Would you output the whole of the data exactly?

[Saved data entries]
┄┄┄┄┄┄

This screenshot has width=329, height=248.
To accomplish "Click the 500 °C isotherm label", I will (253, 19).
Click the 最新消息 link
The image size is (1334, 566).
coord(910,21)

┄┄┄┄┄┄

▸ OUTPUT BELOW
This screenshot has width=329, height=248.
To accomplish "Click the 500 °C isotherm label", I will (253, 19).
Click the 最新消息 link
The image size is (1334, 566).
coord(910,21)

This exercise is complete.